→ What is required
Given the records below, transcribe each of them exactly.

(Recorded data)
_ _ _ _
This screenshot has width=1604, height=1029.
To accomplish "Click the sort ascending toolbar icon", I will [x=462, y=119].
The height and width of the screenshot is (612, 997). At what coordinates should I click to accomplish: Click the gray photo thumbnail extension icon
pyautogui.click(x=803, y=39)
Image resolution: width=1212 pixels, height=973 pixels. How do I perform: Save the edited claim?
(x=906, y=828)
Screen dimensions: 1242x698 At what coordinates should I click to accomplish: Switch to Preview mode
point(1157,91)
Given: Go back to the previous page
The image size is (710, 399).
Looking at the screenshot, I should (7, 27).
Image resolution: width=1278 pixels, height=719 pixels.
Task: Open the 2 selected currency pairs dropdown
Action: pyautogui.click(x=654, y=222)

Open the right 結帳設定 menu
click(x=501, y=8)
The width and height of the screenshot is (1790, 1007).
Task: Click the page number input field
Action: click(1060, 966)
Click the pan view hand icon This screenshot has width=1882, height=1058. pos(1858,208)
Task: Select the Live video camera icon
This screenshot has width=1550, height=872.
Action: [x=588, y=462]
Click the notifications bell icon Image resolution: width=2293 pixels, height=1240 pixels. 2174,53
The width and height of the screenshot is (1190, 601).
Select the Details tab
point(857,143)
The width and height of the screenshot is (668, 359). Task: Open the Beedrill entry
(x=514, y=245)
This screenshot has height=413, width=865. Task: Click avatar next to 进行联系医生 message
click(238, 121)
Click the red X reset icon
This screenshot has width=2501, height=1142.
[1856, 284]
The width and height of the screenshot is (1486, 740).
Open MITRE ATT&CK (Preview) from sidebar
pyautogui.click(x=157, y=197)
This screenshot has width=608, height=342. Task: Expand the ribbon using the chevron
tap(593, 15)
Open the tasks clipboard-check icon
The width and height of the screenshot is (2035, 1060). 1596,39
_ _ _ _
→ Response
This screenshot has width=1604, height=1029.
To accomplish "Click the sort ascending toolbar icon", I will [x=462, y=119].
The height and width of the screenshot is (612, 997). At what coordinates should I click to accomplish: Click the gray photo thumbnail extension icon
pyautogui.click(x=803, y=39)
Image resolution: width=1212 pixels, height=973 pixels. How do I perform: Save the edited claim?
(x=906, y=828)
Screen dimensions: 1242x698 At what coordinates should I click to accomplish: Switch to Preview mode
point(1157,91)
Given: Go back to the previous page
The image size is (710, 399).
Looking at the screenshot, I should (7, 27).
Image resolution: width=1278 pixels, height=719 pixels.
Task: Open the 2 selected currency pairs dropdown
Action: pyautogui.click(x=654, y=222)

Open the right 結帳設定 menu
click(x=501, y=8)
The width and height of the screenshot is (1790, 1007).
Task: Click the page number input field
Action: click(1060, 966)
Click the pan view hand icon This screenshot has width=1882, height=1058. pos(1858,208)
Task: Select the Live video camera icon
This screenshot has width=1550, height=872.
Action: [x=588, y=462]
Click the notifications bell icon Image resolution: width=2293 pixels, height=1240 pixels. 2174,53
The width and height of the screenshot is (1190, 601).
Select the Details tab
point(857,143)
The width and height of the screenshot is (668, 359). Task: Open the Beedrill entry
(x=514, y=245)
This screenshot has height=413, width=865. Task: Click avatar next to 进行联系医生 message
click(238, 121)
Click the red X reset icon
This screenshot has width=2501, height=1142.
[1856, 284]
The width and height of the screenshot is (1486, 740).
Open MITRE ATT&CK (Preview) from sidebar
pyautogui.click(x=157, y=197)
This screenshot has width=608, height=342. Task: Expand the ribbon using the chevron
tap(593, 15)
Open the tasks clipboard-check icon
The width and height of the screenshot is (2035, 1060). 1596,39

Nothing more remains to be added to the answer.